An animated conversation on the nature of the good life and who defines it ensued. We considered its impact on modern Jamaica, whether we could expect change for the better.
Mr T, a returned Jamaican migrant, could speak perfect English, worked and trained at the General Electric factory in the United States, and wanted you to know.
He kept up to date with new model technology by video manual. A no-nonsense man - always the correct fittings, electronics and genuine spare parts for him - he preferred no compromise. But he lamented the younger apprentices: they want to earn with no learn; sweets with little sweat, and so on.
So I asked: "Well, what role model does the Escalade man present and what is its impact on Jamaican society?" Hard question. For those who may not know, the Escalade is a Cadillac SUV, 5,800 pounds or 2.9 short tons in weight.
I enjoyed the gems we shared before allowing him to set to work. Upon completion of his task, we considered the interesting political happenings, the contemporary plight of both savers and borrowers, and then he left.
Political future
Today, contemplating our political future, the call for older heads to go, the apparent attraction politics generates to some whose main interest appears to be feathering their own nests in corrupt ways, the apparent lack of knowledge younger entrants to politics have of the genesis and history of their party, our Constitution and protocols of good governance. All these and other disconcerting features led me to recall this spirited conversation.
We were really discussing the question: what is the nature of the good life as perceived in Jamaica? How do we achieve it? Do the current definitions and perception of this good life have positive or truly deleterious impacts on our society?
A well-equipped Escalade can be taken off a US automart lot for about US$70,000; add US$4,000 for shipping and insurance plus duty of, say, another US$74,000.
Add 20 per cent mark-up for a total of US$177,600, or J$15.8 million.
This calculation is deliberately conservative, yet sounds like 'house money', you say, right? Plus, most of these and similar vehicles, most of the time as they pass you by, include one occupant - the driver.
If you get 12 miles to the gallon of petrol you'd be happy. Environment, balance of payments, road congestion, and who-knows-what-else pay the price.
Yet the driver is accorded status. The peacock's beautiful plumage is not created by nature for our visual pleasure, nor for us to put the plucked feathers in ladies' hats. It is created for survival and procreation, to flaunt against rival males, show good health as a potential mate, attract, charm and tempt initially reluctant females.
The peacock's 'good life' is demonstrated in his radiant plumage. It is no mere cosmetic but an absolutely integral part of his species' success.
We appear to have determined that our analogue to peacock's plumage is ostentatious, showy, brazen, even pretentious consumption and possession of endless material things that immediately and undeniably shout out: pricey/money!
Teacher, farmer, agricultural or livestock innovator, brilliant sage, poet - none of these is as valued for his or her intrinsic worth to the human endeavour. And yes, from slavery and the master's need to dehumanise the black man, coupled with our peculiar history, we have ascribed status by colour gradation.
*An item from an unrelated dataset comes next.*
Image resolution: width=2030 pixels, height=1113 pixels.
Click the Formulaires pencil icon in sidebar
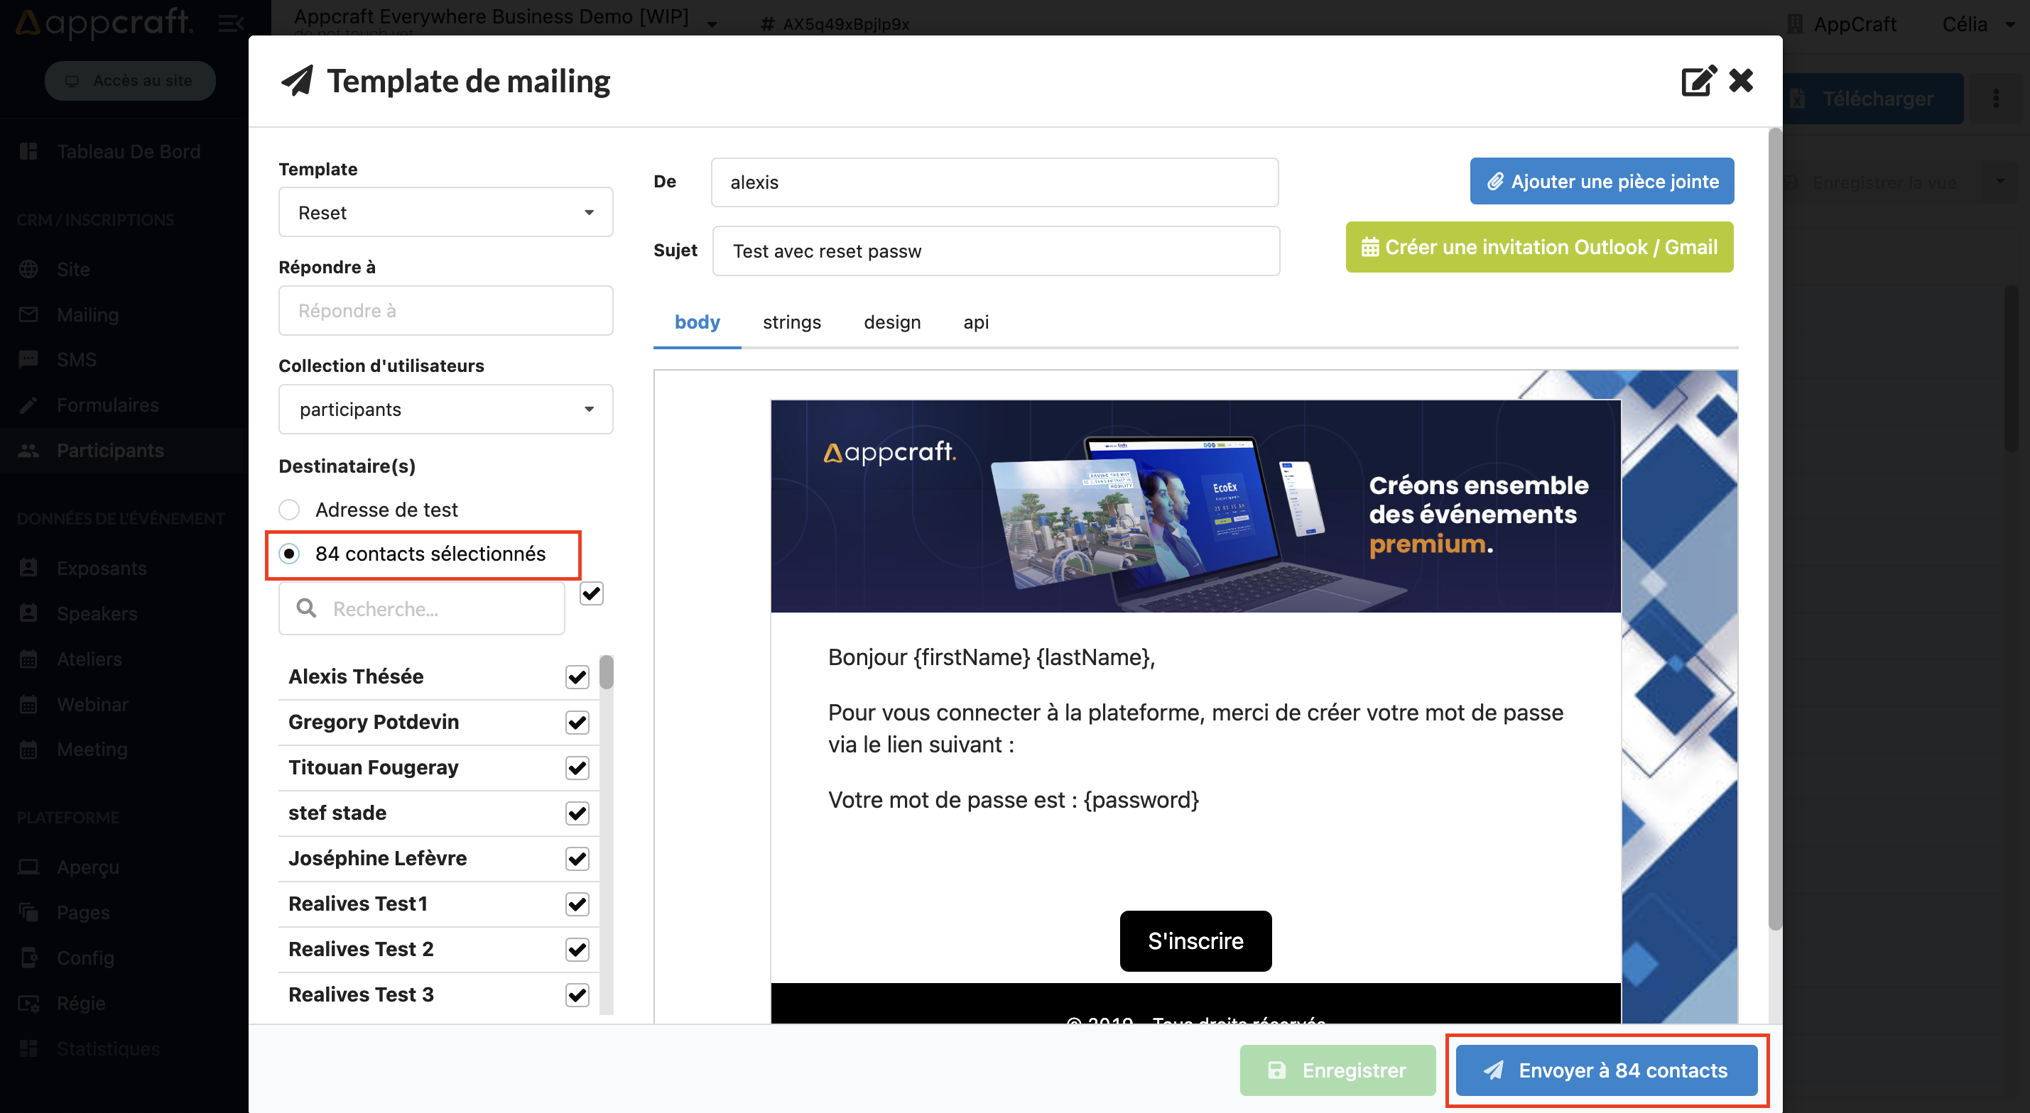[x=28, y=405]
Happily it's on the wane as today black, brown, etc, Jamaican vie for the same positions, for the most part, on competence and capacity.
The distinguishing factor may be 'Kingston X', for instance. Discriminatory mechanisms still exist but they have undergone signi-ficant change.
Yet, the ascription of status based on material possession and demonstration of 'arrival' by reason of material wealth seems to be generally accepted as the 'good life' defined by a significant set, if not, perhaps, the great majority of us.
In part, this drives people to use positions of power and influence, however attained, to grow peacock's feathers. Two things though: the plumage sometimes does not sit comfortably on the wearer; and the status generated is ephemeral, potentially dissipating as readily as it grew.
The notion of values and attitudes embraced by former Prime Minister P. J. Patterson was, is, not after all, a bad idea! But did it, could it, have a chance of defining the good life?
Not before we begin to value and offer recognition to those human endeavours that, even if fuelled by vanity as reward, generate uplift in the gestalt of our people.